- WORK REQUEST -
Below is a block of records; return all of them exactly, but without the images.

- AVAILABLE DATA -
•••••
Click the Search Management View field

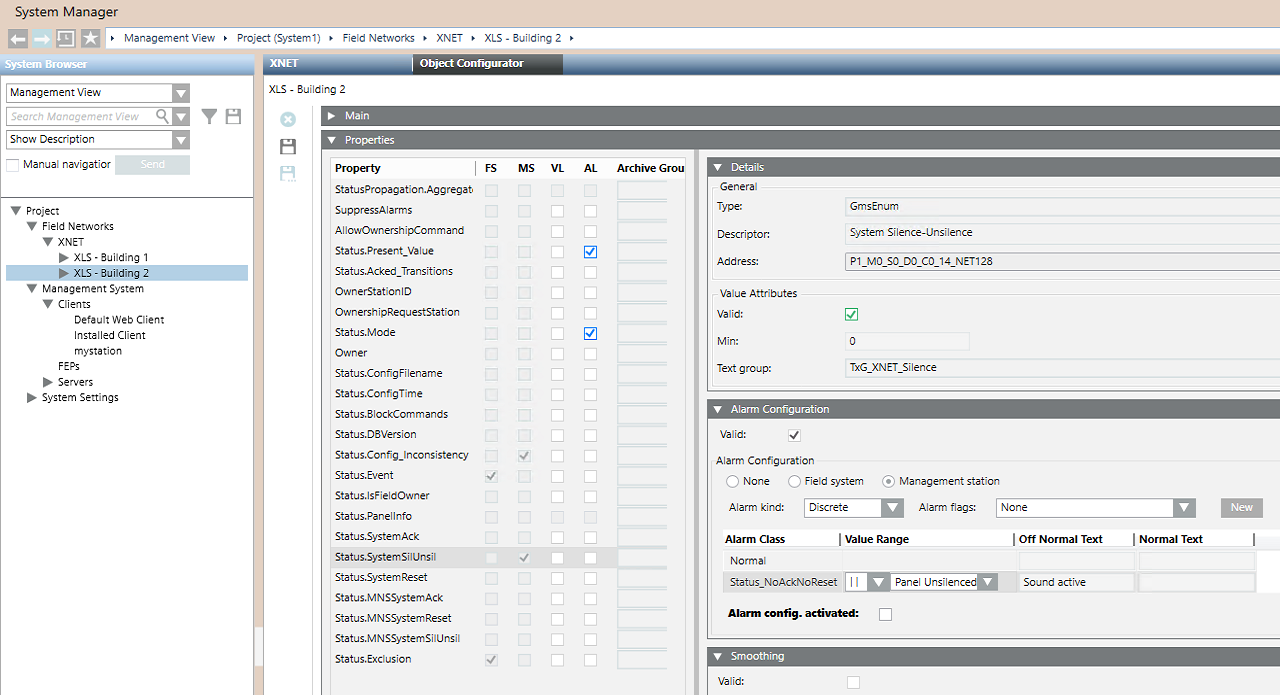coord(88,117)
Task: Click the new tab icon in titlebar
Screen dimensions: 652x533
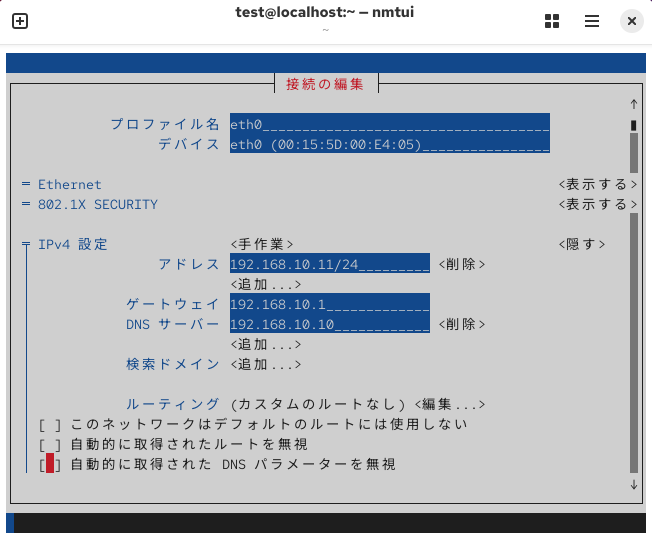Action: pos(20,21)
•••••
- ANSWER BELOW -
Click the Search Management View field

coord(88,117)
Task: Click the new tab icon in titlebar
Screen dimensions: 652x533
Action: pos(20,21)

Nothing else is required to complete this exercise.